*How to complete this task*.
Below are the records. Transcribe them exactly.

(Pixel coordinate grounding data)
══════════════════════════════

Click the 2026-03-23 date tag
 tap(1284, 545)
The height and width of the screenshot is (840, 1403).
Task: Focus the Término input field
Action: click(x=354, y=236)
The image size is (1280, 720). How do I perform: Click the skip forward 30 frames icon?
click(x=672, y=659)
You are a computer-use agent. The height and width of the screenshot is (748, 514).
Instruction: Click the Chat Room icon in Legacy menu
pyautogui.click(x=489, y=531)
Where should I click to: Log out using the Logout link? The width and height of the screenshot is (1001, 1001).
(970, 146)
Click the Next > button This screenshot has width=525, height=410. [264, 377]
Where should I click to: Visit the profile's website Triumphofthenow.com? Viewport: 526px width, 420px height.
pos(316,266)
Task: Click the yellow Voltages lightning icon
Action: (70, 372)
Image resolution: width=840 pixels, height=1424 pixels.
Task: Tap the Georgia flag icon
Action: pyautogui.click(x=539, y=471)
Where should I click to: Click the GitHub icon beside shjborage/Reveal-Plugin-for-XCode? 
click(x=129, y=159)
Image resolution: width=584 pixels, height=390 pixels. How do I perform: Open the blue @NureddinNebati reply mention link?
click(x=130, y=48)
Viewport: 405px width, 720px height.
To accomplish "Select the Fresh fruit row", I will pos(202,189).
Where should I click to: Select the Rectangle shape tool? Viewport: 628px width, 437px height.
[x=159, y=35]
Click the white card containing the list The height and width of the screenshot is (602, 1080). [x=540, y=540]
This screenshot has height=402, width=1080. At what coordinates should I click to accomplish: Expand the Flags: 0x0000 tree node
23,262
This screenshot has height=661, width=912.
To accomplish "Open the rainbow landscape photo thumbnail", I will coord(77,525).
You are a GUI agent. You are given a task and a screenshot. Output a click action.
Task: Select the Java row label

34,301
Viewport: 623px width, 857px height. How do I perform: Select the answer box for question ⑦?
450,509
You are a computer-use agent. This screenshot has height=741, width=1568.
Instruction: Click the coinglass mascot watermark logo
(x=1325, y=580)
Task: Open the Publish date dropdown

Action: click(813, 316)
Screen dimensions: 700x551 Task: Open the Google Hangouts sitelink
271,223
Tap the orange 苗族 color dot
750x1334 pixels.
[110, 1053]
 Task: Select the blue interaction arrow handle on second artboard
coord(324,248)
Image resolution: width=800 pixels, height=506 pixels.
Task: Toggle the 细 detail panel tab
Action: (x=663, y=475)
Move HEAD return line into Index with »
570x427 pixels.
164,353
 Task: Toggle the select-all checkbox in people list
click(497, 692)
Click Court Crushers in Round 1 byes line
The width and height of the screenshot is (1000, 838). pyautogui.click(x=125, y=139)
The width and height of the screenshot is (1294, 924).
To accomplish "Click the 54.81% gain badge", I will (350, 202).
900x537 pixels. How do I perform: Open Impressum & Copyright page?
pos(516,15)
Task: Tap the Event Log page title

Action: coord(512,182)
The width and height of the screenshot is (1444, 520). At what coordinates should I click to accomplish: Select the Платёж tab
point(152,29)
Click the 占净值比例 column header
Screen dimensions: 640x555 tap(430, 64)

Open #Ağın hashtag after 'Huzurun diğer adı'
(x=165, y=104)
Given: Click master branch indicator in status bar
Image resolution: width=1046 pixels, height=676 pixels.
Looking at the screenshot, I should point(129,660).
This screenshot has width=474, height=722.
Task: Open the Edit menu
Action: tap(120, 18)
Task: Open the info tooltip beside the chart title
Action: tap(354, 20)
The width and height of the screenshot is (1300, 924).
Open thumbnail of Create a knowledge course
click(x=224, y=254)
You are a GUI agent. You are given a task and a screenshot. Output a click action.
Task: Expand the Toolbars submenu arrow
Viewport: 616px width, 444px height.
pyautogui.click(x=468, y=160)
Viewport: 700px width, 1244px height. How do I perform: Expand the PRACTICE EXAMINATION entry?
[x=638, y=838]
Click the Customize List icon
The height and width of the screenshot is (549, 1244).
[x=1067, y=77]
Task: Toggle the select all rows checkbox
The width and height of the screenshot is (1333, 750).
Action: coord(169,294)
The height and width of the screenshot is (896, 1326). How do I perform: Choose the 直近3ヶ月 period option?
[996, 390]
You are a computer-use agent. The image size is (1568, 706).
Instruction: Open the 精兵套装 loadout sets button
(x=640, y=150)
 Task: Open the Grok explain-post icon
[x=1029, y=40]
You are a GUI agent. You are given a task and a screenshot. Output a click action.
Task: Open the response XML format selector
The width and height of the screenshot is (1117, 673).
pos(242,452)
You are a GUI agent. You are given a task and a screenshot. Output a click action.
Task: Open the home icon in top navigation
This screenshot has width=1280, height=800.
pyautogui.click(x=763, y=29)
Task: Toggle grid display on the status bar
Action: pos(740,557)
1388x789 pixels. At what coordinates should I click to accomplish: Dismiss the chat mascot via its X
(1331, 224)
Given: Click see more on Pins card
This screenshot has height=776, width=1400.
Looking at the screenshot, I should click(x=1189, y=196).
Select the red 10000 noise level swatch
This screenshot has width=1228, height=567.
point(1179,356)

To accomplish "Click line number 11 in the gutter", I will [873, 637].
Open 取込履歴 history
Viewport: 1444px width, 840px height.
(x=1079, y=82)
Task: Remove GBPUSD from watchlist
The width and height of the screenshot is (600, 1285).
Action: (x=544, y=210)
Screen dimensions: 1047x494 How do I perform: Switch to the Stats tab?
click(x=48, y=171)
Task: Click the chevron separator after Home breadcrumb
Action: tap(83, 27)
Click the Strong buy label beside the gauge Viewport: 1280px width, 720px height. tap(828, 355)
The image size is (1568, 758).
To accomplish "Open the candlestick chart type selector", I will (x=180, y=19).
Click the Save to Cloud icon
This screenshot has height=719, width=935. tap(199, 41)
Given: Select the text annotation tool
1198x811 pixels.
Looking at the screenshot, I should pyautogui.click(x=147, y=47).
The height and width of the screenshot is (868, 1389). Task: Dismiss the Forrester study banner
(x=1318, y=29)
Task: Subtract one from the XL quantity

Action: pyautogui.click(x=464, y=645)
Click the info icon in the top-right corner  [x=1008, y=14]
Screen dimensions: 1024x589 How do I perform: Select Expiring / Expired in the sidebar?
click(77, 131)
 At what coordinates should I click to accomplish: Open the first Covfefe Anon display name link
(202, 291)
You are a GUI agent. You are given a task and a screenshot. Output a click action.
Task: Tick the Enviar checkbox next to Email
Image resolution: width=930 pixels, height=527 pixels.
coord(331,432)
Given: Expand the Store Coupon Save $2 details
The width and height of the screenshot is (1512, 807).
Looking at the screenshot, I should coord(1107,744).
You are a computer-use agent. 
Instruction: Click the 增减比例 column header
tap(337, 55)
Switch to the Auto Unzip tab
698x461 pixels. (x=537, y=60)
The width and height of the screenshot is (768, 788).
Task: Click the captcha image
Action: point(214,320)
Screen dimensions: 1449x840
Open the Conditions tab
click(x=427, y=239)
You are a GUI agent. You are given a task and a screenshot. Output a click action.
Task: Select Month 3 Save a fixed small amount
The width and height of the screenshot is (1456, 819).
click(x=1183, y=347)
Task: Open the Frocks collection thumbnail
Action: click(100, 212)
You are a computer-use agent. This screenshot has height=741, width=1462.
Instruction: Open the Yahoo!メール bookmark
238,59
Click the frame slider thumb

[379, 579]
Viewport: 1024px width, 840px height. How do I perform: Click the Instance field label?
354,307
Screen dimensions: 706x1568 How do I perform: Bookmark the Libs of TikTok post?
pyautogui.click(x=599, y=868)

══════════════════════════════

*Task answer*.
Click the 2026-03-23 date tag
 tap(1284, 545)
The height and width of the screenshot is (840, 1403).
Task: Focus the Término input field
Action: click(x=354, y=236)
The image size is (1280, 720). How do I perform: Click the skip forward 30 frames icon?
click(x=672, y=659)
You are a computer-use agent. The height and width of the screenshot is (748, 514).
Instruction: Click the Chat Room icon in Legacy menu
pyautogui.click(x=489, y=531)
Where should I click to: Log out using the Logout link? The width and height of the screenshot is (1001, 1001).
(970, 146)
Click the Next > button This screenshot has width=525, height=410. [264, 377]
Where should I click to: Visit the profile's website Triumphofthenow.com? Viewport: 526px width, 420px height.
pos(316,266)
Task: Click the yellow Voltages lightning icon
Action: (70, 372)
Image resolution: width=840 pixels, height=1424 pixels.
Task: Tap the Georgia flag icon
Action: pyautogui.click(x=539, y=471)
Where should I click to: Click the GitHub icon beside shjborage/Reveal-Plugin-for-XCode? 
click(x=129, y=159)
Image resolution: width=584 pixels, height=390 pixels. How do I perform: Open the blue @NureddinNebati reply mention link?
click(x=130, y=48)
Viewport: 405px width, 720px height.
To accomplish "Select the Fresh fruit row", I will pos(202,189).
Where should I click to: Select the Rectangle shape tool? Viewport: 628px width, 437px height.
[x=159, y=35]
Click the white card containing the list The height and width of the screenshot is (602, 1080). [x=540, y=540]
This screenshot has height=402, width=1080. At what coordinates should I click to accomplish: Expand the Flags: 0x0000 tree node
23,262
This screenshot has height=661, width=912.
To accomplish "Open the rainbow landscape photo thumbnail", I will coord(77,525).
You are a GUI agent. You are given a task and a screenshot. Output a click action.
Task: Select the Java row label

34,301
Viewport: 623px width, 857px height. How do I perform: Select the answer box for question ⑦?
450,509
You are a computer-use agent. This screenshot has height=741, width=1568.
Instruction: Click the coinglass mascot watermark logo
(x=1325, y=580)
Task: Open the Publish date dropdown

Action: click(813, 316)
Screen dimensions: 700x551 Task: Open the Google Hangouts sitelink
271,223
Tap the orange 苗族 color dot
750x1334 pixels.
[110, 1053]
 Task: Select the blue interaction arrow handle on second artboard
coord(324,248)
Image resolution: width=800 pixels, height=506 pixels.
Task: Toggle the 细 detail panel tab
Action: (x=663, y=475)
Move HEAD return line into Index with »
570x427 pixels.
164,353
 Task: Toggle the select-all checkbox in people list
click(497, 692)
Click Court Crushers in Round 1 byes line
The width and height of the screenshot is (1000, 838). pyautogui.click(x=125, y=139)
The width and height of the screenshot is (1294, 924).
To accomplish "Click the 54.81% gain badge", I will (350, 202).
900x537 pixels. How do I perform: Open Impressum & Copyright page?
pos(516,15)
Task: Tap the Event Log page title

Action: coord(512,182)
The width and height of the screenshot is (1444, 520). At what coordinates should I click to accomplish: Select the Платёж tab
point(152,29)
Click the 占净值比例 column header
Screen dimensions: 640x555 tap(430, 64)

Open #Ağın hashtag after 'Huzurun diğer adı'
(x=165, y=104)
Given: Click master branch indicator in status bar
Image resolution: width=1046 pixels, height=676 pixels.
Looking at the screenshot, I should point(129,660).
This screenshot has width=474, height=722.
Task: Open the Edit menu
Action: tap(120, 18)
Task: Open the info tooltip beside the chart title
Action: tap(354, 20)
The width and height of the screenshot is (1300, 924).
Open thumbnail of Create a knowledge course
click(x=224, y=254)
You are a GUI agent. You are given a task and a screenshot. Output a click action.
Task: Expand the Toolbars submenu arrow
Viewport: 616px width, 444px height.
pyautogui.click(x=468, y=160)
Viewport: 700px width, 1244px height. How do I perform: Expand the PRACTICE EXAMINATION entry?
[x=638, y=838]
Click the Customize List icon
The height and width of the screenshot is (549, 1244).
[x=1067, y=77]
Task: Toggle the select all rows checkbox
The width and height of the screenshot is (1333, 750).
Action: coord(169,294)
The height and width of the screenshot is (896, 1326). How do I perform: Choose the 直近3ヶ月 period option?
[996, 390]
You are a computer-use agent. The image size is (1568, 706).
Instruction: Open the 精兵套装 loadout sets button
(x=640, y=150)
 Task: Open the Grok explain-post icon
[x=1029, y=40]
You are a GUI agent. You are given a task and a screenshot. Output a click action.
Task: Open the response XML format selector
The width and height of the screenshot is (1117, 673).
pos(242,452)
You are a GUI agent. You are given a task and a screenshot. Output a click action.
Task: Open the home icon in top navigation
This screenshot has width=1280, height=800.
pyautogui.click(x=763, y=29)
Task: Toggle grid display on the status bar
Action: pos(740,557)
1388x789 pixels. At what coordinates should I click to accomplish: Dismiss the chat mascot via its X
(1331, 224)
Given: Click see more on Pins card
This screenshot has height=776, width=1400.
Looking at the screenshot, I should click(x=1189, y=196).
Select the red 10000 noise level swatch
This screenshot has width=1228, height=567.
point(1179,356)

To accomplish "Click line number 11 in the gutter", I will [873, 637].
Open 取込履歴 history
Viewport: 1444px width, 840px height.
(x=1079, y=82)
Task: Remove GBPUSD from watchlist
The width and height of the screenshot is (600, 1285).
Action: (x=544, y=210)
Screen dimensions: 1047x494 How do I perform: Switch to the Stats tab?
click(x=48, y=171)
Task: Click the chevron separator after Home breadcrumb
Action: tap(83, 27)
Click the Strong buy label beside the gauge Viewport: 1280px width, 720px height. tap(828, 355)
The image size is (1568, 758).
To accomplish "Open the candlestick chart type selector", I will (x=180, y=19).
Click the Save to Cloud icon
This screenshot has height=719, width=935. tap(199, 41)
Given: Select the text annotation tool
1198x811 pixels.
Looking at the screenshot, I should pyautogui.click(x=147, y=47).
The height and width of the screenshot is (868, 1389). Task: Dismiss the Forrester study banner
(x=1318, y=29)
Task: Subtract one from the XL quantity

Action: pyautogui.click(x=464, y=645)
Click the info icon in the top-right corner  [x=1008, y=14]
Screen dimensions: 1024x589 How do I perform: Select Expiring / Expired in the sidebar?
click(77, 131)
 At what coordinates should I click to accomplish: Open the first Covfefe Anon display name link
(202, 291)
You are a GUI agent. You are given a task and a screenshot. Output a click action.
Task: Tick the Enviar checkbox next to Email
Image resolution: width=930 pixels, height=527 pixels.
coord(331,432)
Given: Expand the Store Coupon Save $2 details
The width and height of the screenshot is (1512, 807).
Looking at the screenshot, I should coord(1107,744).
You are a computer-use agent. 
Instruction: Click the 增减比例 column header
tap(337, 55)
Switch to the Auto Unzip tab
698x461 pixels. (x=537, y=60)
The width and height of the screenshot is (768, 788).
Task: Click the captcha image
Action: point(214,320)
Screen dimensions: 1449x840
Open the Conditions tab
click(x=427, y=239)
You are a GUI agent. You are given a task and a screenshot. Output a click action.
Task: Select Month 3 Save a fixed small amount
The width and height of the screenshot is (1456, 819).
click(x=1183, y=347)
Task: Open the Frocks collection thumbnail
Action: click(100, 212)
You are a computer-use agent. This screenshot has height=741, width=1462.
Instruction: Open the Yahoo!メール bookmark
238,59
Click the frame slider thumb

[379, 579]
Viewport: 1024px width, 840px height. How do I perform: Click the Instance field label?
354,307
Screen dimensions: 706x1568 How do I perform: Bookmark the Libs of TikTok post?
pyautogui.click(x=599, y=868)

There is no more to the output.